Not until the late 19thth century and early 20th century were dairy cows jailed in huge barns, confined to stalls and fed foods that created acidity in their bodies, poor quality milk and untold misery.  Earlier in the 20th century these poor creatures were housed next to distilleries and fed the swill that was the byproduct of making alcohol.  In the later part of the 20th century and until today cows are still confined on huge dairy farms and fed a diet consisting of mixed grains and commercial feeds supplemented with antibiotics because they suffer from illness on a regular basis.  These types of farms produce milk that must be pasteurized in order to be safe.  A powerful advocate for pasteurization of swill dairy milk back in the 1890’s was a man named Nathan Straus.  He was one of the people responsible for the must needed pasteurization laws at the time.  According to Ron Schmid, ND in the book The Untold Story of Milk, Straus himself said “If it were possible to secure pure, fresh milk direct from absolutely healthy cows, there would be no necessity for pasteurization.  If it were possible by legislation to obtain a milk supply from clean stables after careful process of milking, to have transportation to the city in perfectly clean and closed vessels, then pasteurization would be unnecessary”.  This is 2012, over a hundred years later.  We have the capability of providing all these things as well as refrigeration, state of the art testing for bacteria and much improved products to ensure a clean environment.   Indeed many of us are obtaining raw milk from exactly this type of farm and have come to depend on it for our own health and that of our families.  What we are missing is the legal ability for our farmers to supply us with it.  Other countries have made these kinds of arrangements and have the legislation that Straus recommended in place as well.  Why not  Canada?

All the while the controversy was happening about the poor quality of milk coming from large dairies in the earlier part of the 20th century there were main stream doctors using what was then known as the “milk cure” to heal all kinds of illness.  Before the pharmaceutical companies squeezed out natural medicine and took over funding medical schools, raw milk was viewed as a healing food.  According to Ron Schmid in The Untold Story of Milk, the Mayo Foundation, later to be called the Mayo Clinic used raw milk to heal.  “In 1929, J.E. Crewe, MD, one of the founders of the Mayo Foundation (forerunner to the Mayo Clinic) in Rochester, Minnesota, published an article entitled “Raw Milk Cures Many Diseases”.  To quote Dr. Crewe “The results obtained in various types of diseases have been so uniformly excellent that one’s conception of disease and it’s alleviation is necessarily changed”.  So what has changed?  With the growth in power and economic influence of the drug companies, the power of food to heal was swept under the rug.  Plain and simple.  No longer is prevention of disease through foods as they come from nature, even given a second thought.  People have been so conditioned to believing that the doctor knows all and that there is an easy pill fix for everything that food has become something to fill the empty hole in the gut rather than a healing substance that either builds health or destroys health.

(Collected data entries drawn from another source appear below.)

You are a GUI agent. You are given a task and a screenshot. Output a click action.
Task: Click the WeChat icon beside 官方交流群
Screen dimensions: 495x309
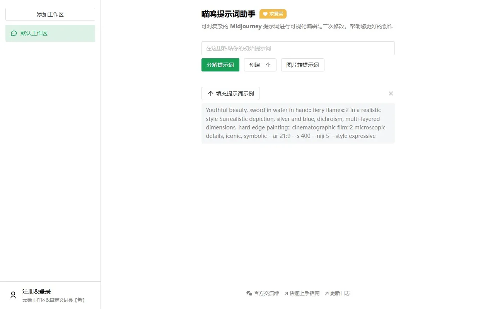click(x=249, y=293)
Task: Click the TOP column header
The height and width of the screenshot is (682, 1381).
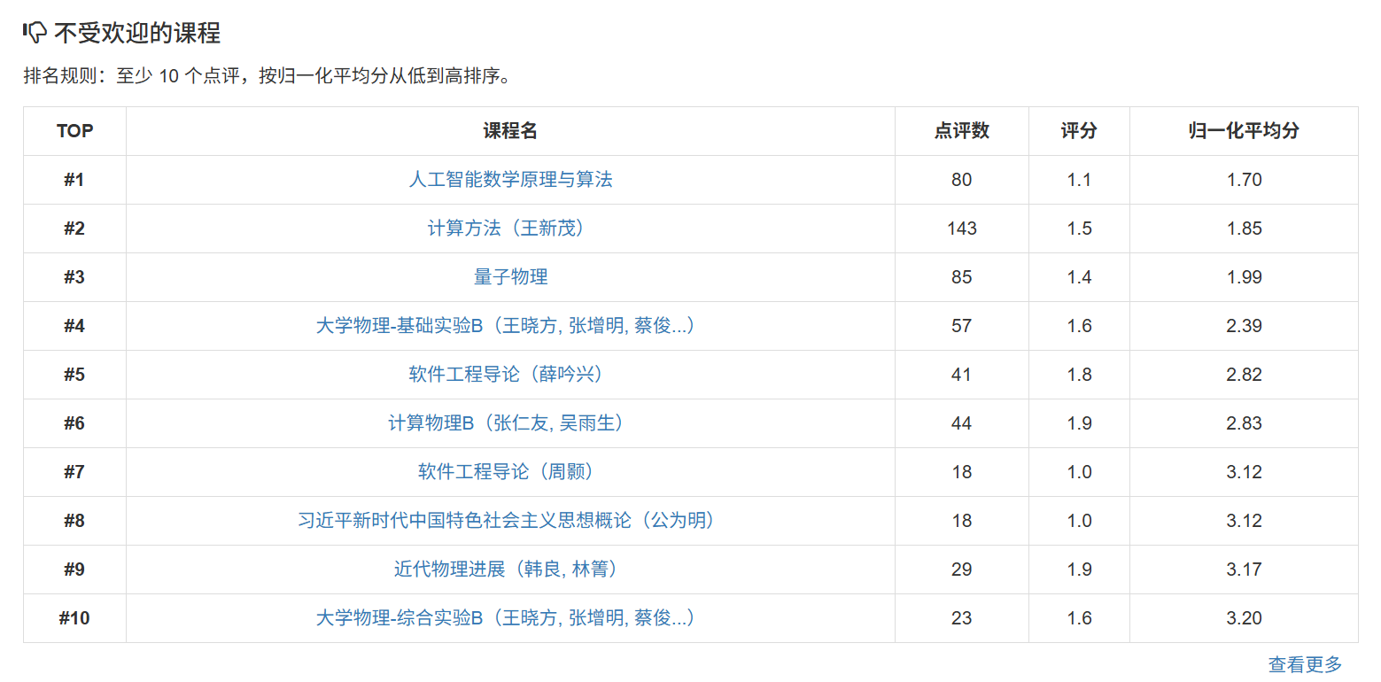Action: [74, 131]
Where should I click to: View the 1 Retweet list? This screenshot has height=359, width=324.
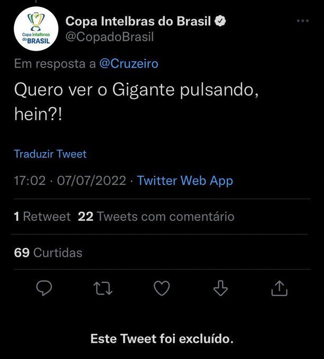[x=42, y=216]
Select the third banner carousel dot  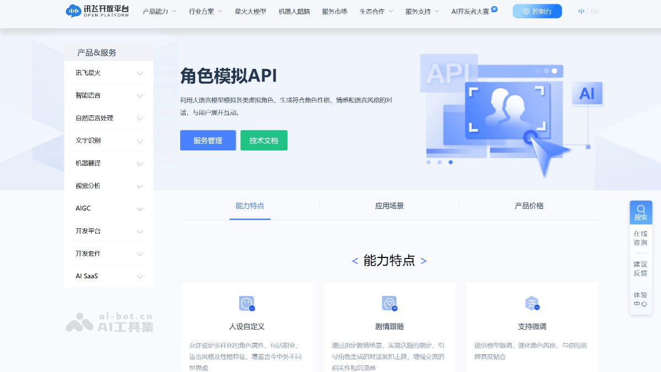click(x=451, y=162)
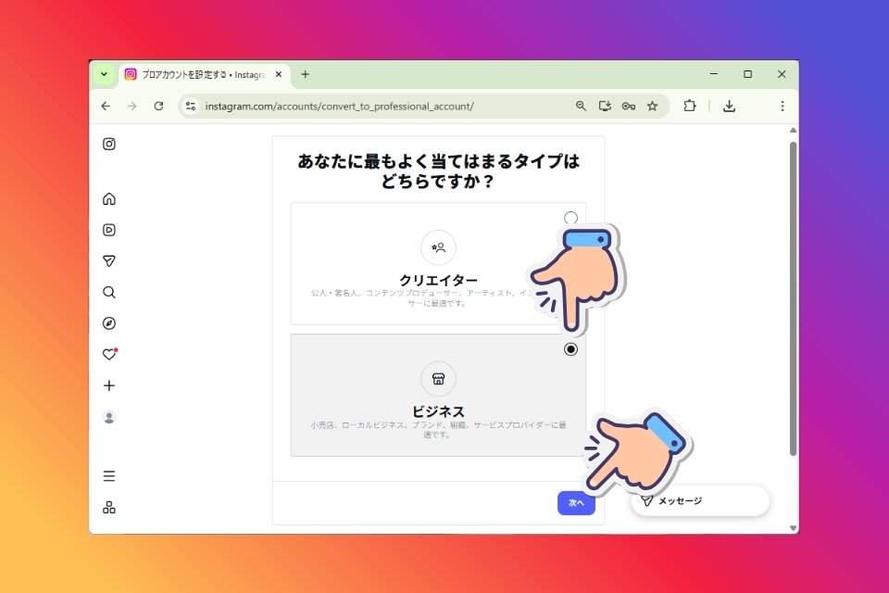The width and height of the screenshot is (889, 593).
Task: Open direct messages paper plane icon in sidebar
Action: tap(109, 261)
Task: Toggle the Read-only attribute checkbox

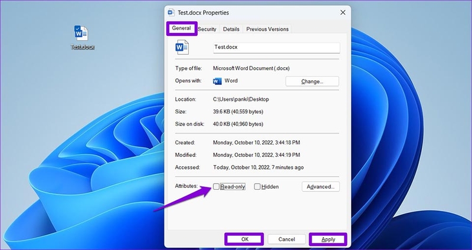Action: click(216, 186)
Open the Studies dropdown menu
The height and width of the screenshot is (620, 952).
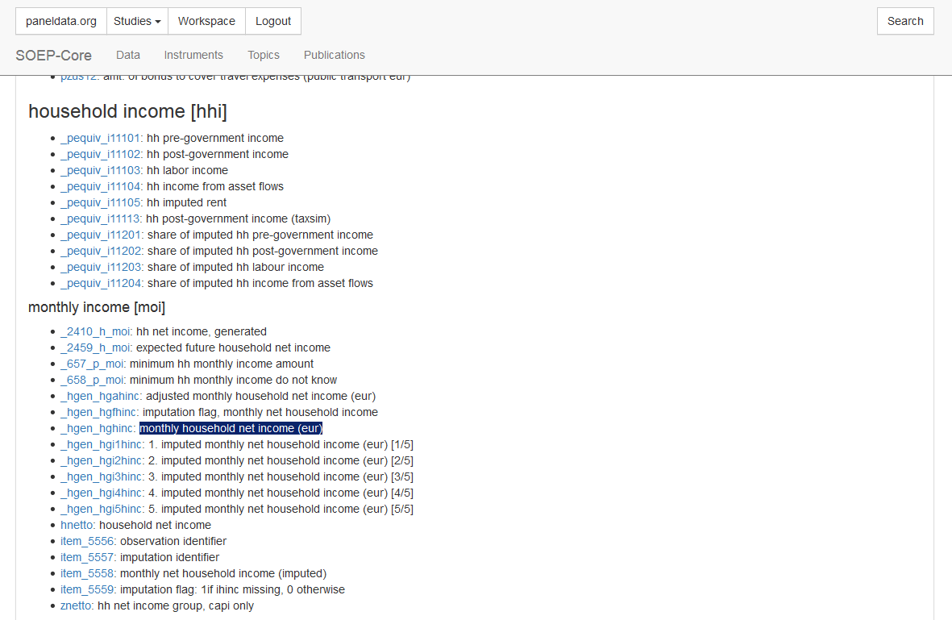coord(137,21)
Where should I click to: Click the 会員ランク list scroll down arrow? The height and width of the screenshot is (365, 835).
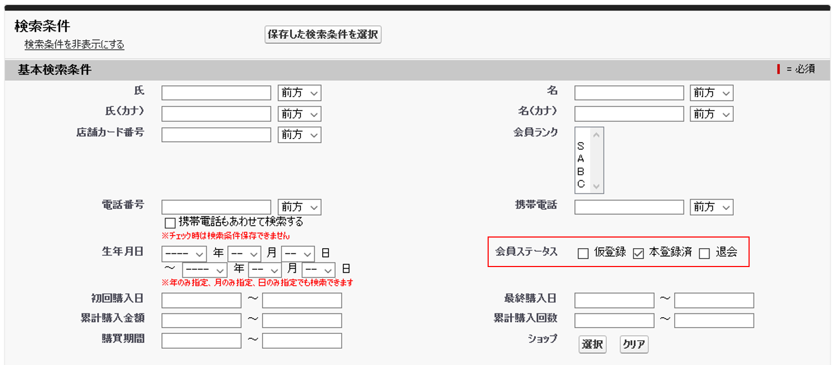pos(596,186)
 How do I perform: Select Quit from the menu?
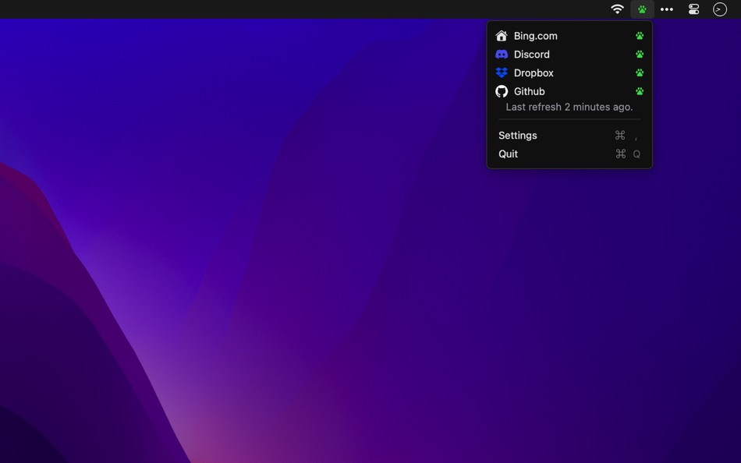[508, 154]
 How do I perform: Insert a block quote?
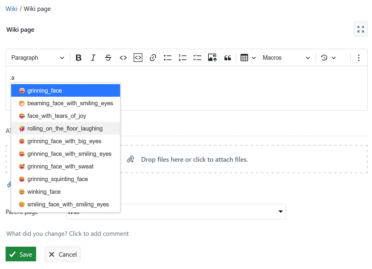point(228,58)
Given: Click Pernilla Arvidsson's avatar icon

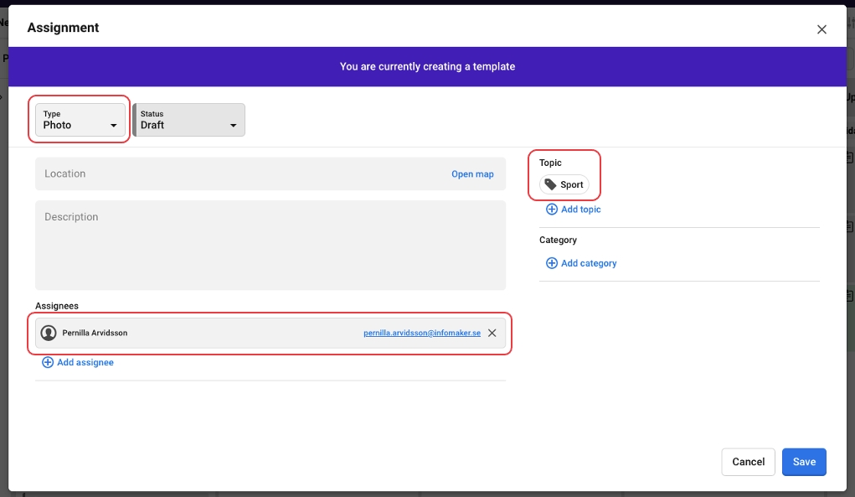Looking at the screenshot, I should point(49,333).
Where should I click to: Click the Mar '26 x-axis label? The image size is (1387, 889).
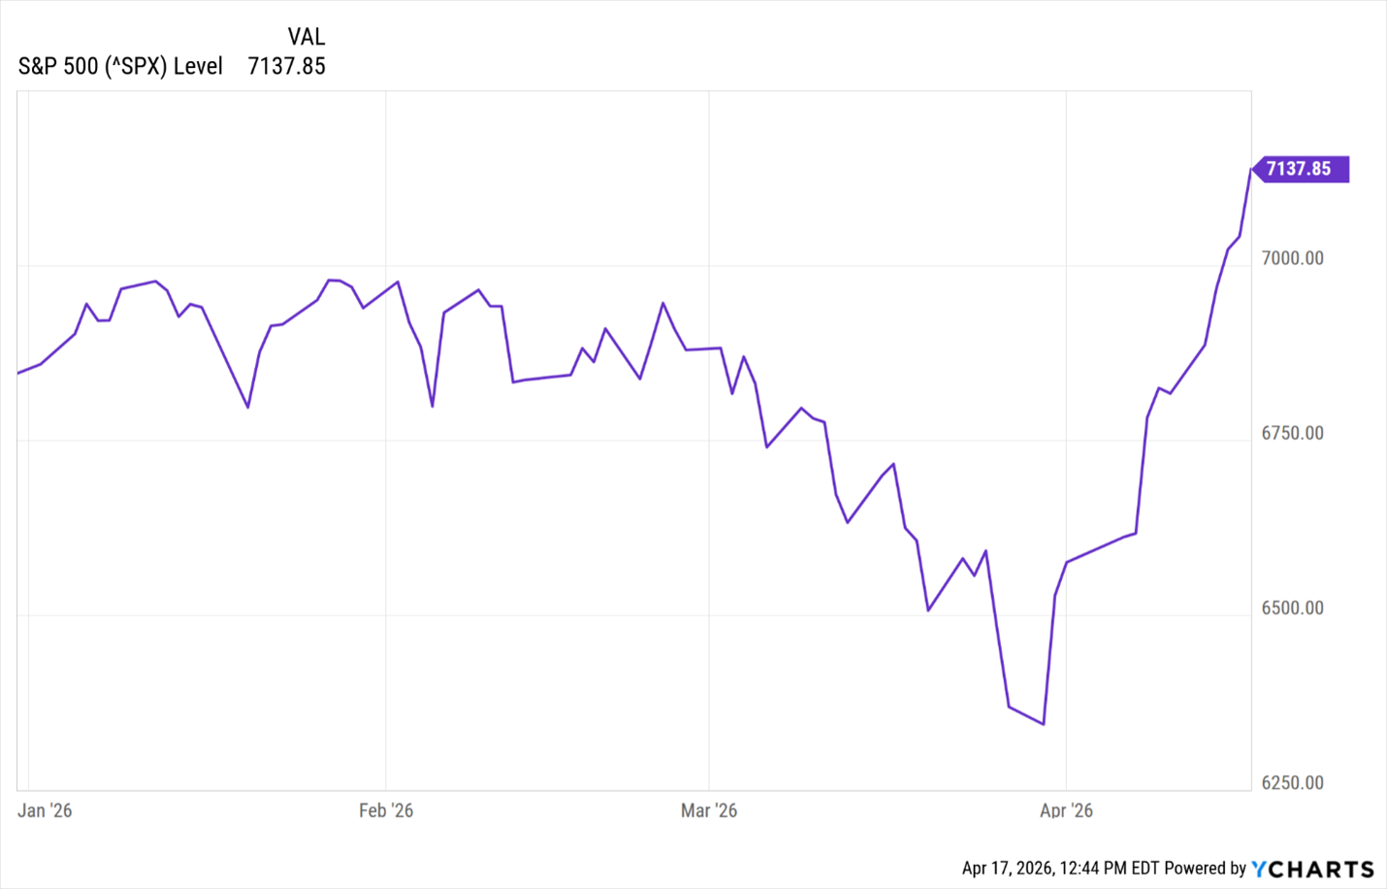(709, 810)
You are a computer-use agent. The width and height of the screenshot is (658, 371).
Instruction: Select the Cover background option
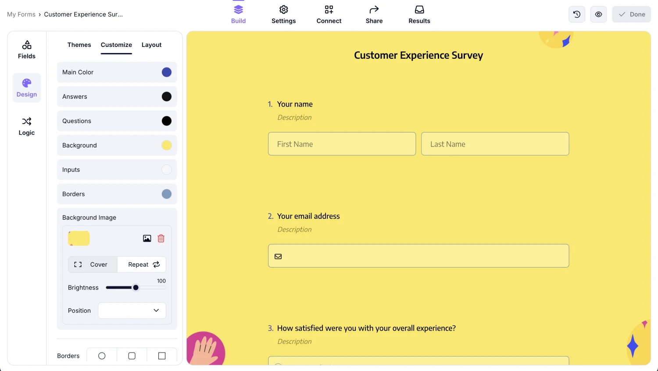[x=93, y=264]
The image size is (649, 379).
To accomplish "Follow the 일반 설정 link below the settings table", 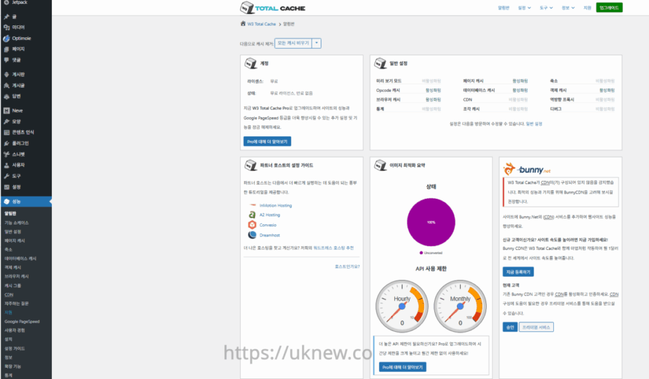I will 534,124.
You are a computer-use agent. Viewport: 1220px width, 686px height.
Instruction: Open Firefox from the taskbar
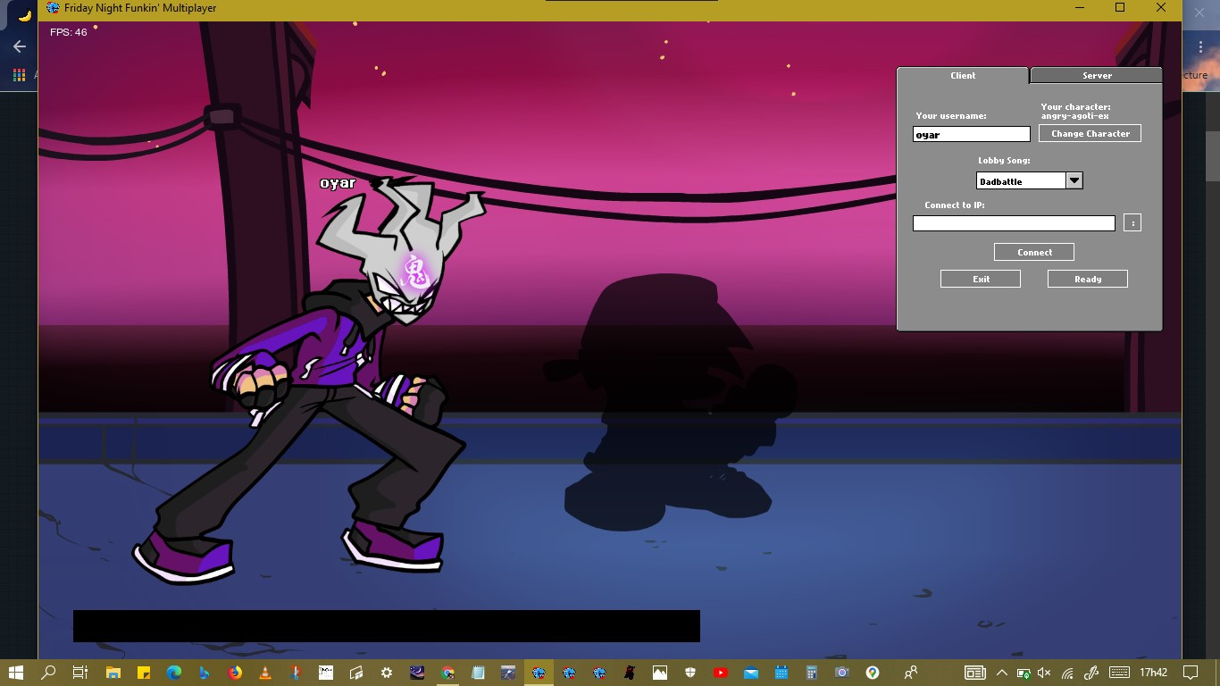[235, 673]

The average person consuming raw milk and it’s many products has gone to great lengths to educate themselves on both the benefits and the risks and have made a free will choice to consume this health giving food.  I am willing to speculate that raw milk consumers would not go back to pasteurized milk even if there was no way to obtain milk raw.  Once you’ve tasted the sweet creaminess of raw milk with it’s many variations depending on the season and the breed of cow, drinking watery pasteurized milk that has virtually no flavour and certainly no variation in flavour would be, to say the least, much less satisfying.  Indeed many of us depend on the products obtained from raw milk in our daily cooking.

It is not surprising that the milk from commercial dairies is, for the most part, in need of pasteurization to protect the public from contamination.  For the thousands of years before the 20th century and indeed on many small farms today, animals raised for their milk were and are out on pasture eating the food that Nature designed specifically for them, grass.  A cows digestive system is perfectly developed to digest grass and make it into milk and meat.  Humans have been the happy recipients of this gift from Nature since the days of the cave man.  Of course in Canada we have 4 seasons and grass based farms must deal with winter.  Hay and small amounts of grains are used during the winter to provide nourishment for healthy cows.  Antibiotics are not necessary except in dire circumstances.  Pesticides and chemicals are not used.  These types of farms and farmers are much more suited to supplying small herds with the care and attention that is needed to produce safe, healthy and optimum raw milk.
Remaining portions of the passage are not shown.